Le propre d’un record, c’est d’être battu. Celui du record de sélections en équipe de France l’a été régulièrement dans l’histoire, même si le dernier, celui établi par Lilian Thuram en juin 2008 lors d’une déculottée mémorable (Pays-Bas, 1-4), n’est pas prêt d’être dépassé : parmi les joueurs sélectionnés depuis août 2010 par Laurent Blanc, le plus capé est en effet Florent Malouda, dont le total de sélections — 65 — n’atteint même pas la moitié de celui du Guadeloupéen.
On pourrait penser que plus le record est élevé, plus il est difficile à battre et plus longtemps il tient.
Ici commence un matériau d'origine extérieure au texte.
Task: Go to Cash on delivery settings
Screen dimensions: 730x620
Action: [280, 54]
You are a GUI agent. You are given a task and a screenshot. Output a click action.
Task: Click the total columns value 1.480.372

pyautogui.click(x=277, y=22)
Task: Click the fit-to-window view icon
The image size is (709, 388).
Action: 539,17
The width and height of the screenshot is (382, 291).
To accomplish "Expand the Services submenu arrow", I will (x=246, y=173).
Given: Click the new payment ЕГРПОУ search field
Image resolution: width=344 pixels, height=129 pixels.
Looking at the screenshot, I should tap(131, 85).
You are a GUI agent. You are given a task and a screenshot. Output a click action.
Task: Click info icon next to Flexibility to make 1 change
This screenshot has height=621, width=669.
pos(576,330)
Curieusement, ce n’est pas le cas. Si on étudie l’histoire des dix détenteurs de ce record (en commençant arbitrairement à Raymond Dubly, le premier à avoir dépassé les trente sélections en 1928), on constate que les intervalles de temps sont très longs entre 1928 et 1983, et nettement plus courts depuis. L’accroissement du nombre de matches joués chaque année et la présence régulière des Bleus en phase finale l’expliquent facilement.
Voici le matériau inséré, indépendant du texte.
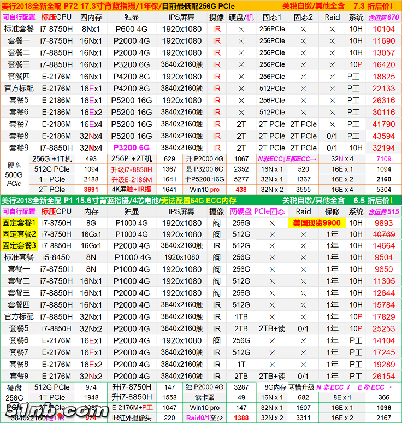Screen dimensions: 402x423
Task: Select the price 10104 for 标准套餐
Action: coord(383,29)
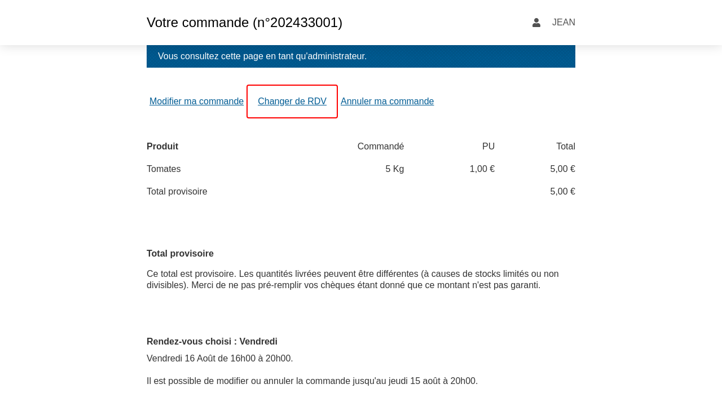
Task: Select the Tomates product cell
Action: pos(164,169)

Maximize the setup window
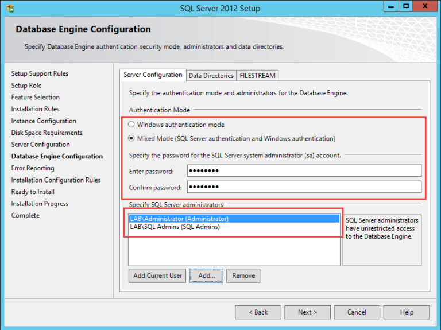406,7
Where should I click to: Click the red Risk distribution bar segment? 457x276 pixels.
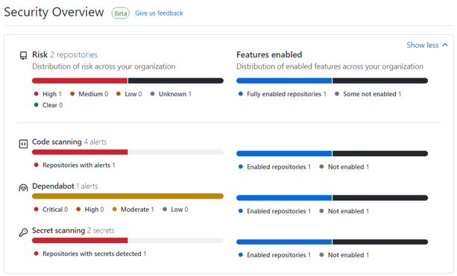tap(80, 81)
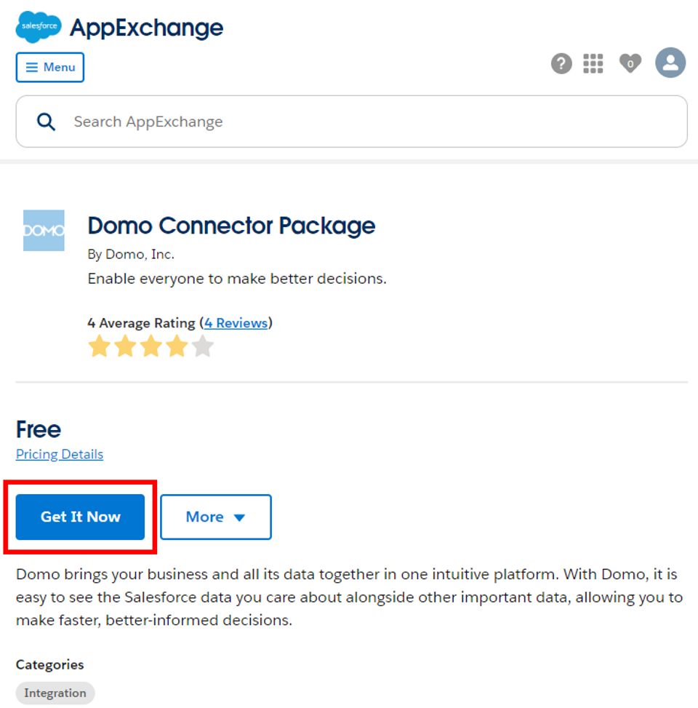Screen dimensions: 698x708
Task: Select the Integration category tag
Action: 55,693

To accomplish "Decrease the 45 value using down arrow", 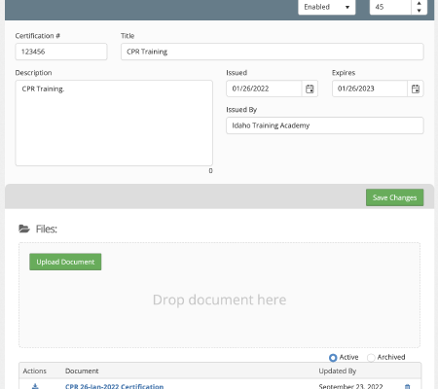I will [x=419, y=11].

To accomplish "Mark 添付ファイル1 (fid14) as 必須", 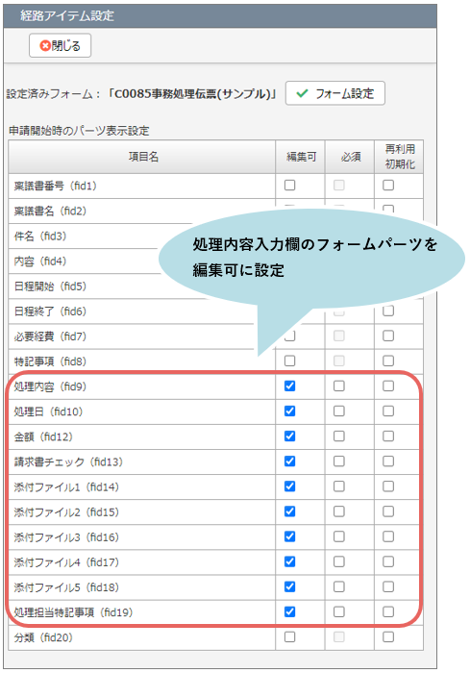I will click(339, 486).
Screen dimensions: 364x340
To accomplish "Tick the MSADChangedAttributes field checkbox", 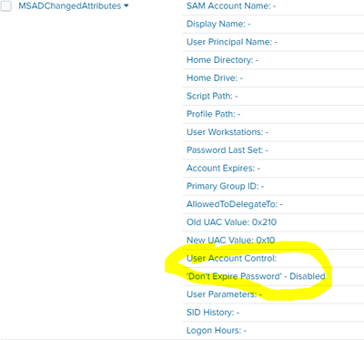I will tap(6, 6).
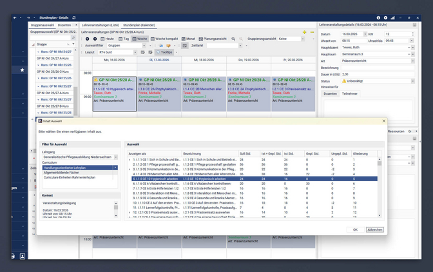
Task: Go to previous week with left arrow icon
Action: [x=88, y=39]
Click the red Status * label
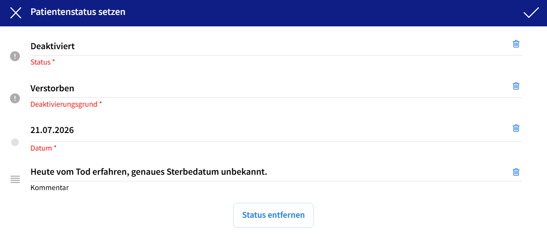Screen dimensions: 547x234 click(43, 62)
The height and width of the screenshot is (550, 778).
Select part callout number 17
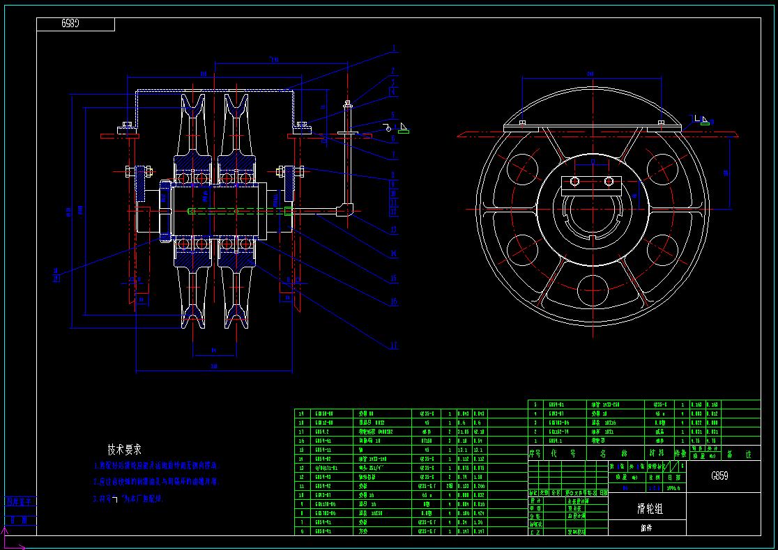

Ainsi, quand Raymond Dubly bat en janvier 1923 le précédent record (20 sélections) établi par Jean Ducret, il le détiendra pendant cinq ans. Mais Jules Devaquez, lui, tiendra dix ans et dix mois, ce qui nous amène à janvier 1939. Etienne Mattler, qui lui succède, sera détenteur du nouveau record pendant près de dix-sept ans, jusqu’en décembre 1955 où Roger Marche le dépasse. Le défenseur ardennais compte au final 63 sélections, marquant même un but, le seul de sa carrière internationale, lors de son tout dernier match contre l’Espagne en décembre 1959.
Premier et dernier but de Roger Marche, d’un très joli lob qui surprend le gardien Ramallets
Le grand trou noir des années soixante et l’absence de carrière longue pendant cette période vont faire vivre le record pendant près de 28 ans, jusqu’en octobre 1983 ! C’est finalement Marius Trésor qui le dépassera, de peu, puisque le libéro bordelais quitte les Bleus avec 65 sélections, sept mois avant l’Euro 1984.
Il aura donc fallu soixante ans pour voir les cinq premiers détenteurs du record. En vingt-trois ans, il y en aura cinq autres. Trop fragile, le record de Trésor est dépassé en moins de deux ans par Maxime Bossis, puis en six ans et demi par Manuel Amoros. Ce dernier, qui semblait parti pour atteindre les cent sélections (il en comptait déjà 39 en juin 1986, à 24 ans) voit sa carrière s’enliser alors que les Bleus calent et finit à l’Euro 92 avec 82 capes, à un peu plus de trente ans. Il sera battu en mars 1999 par Didier Deschamps, lequel dépassera enfin la cap des cent matches internationaux lors de la demi-finale de l’Euro 2000 contre le Portugal.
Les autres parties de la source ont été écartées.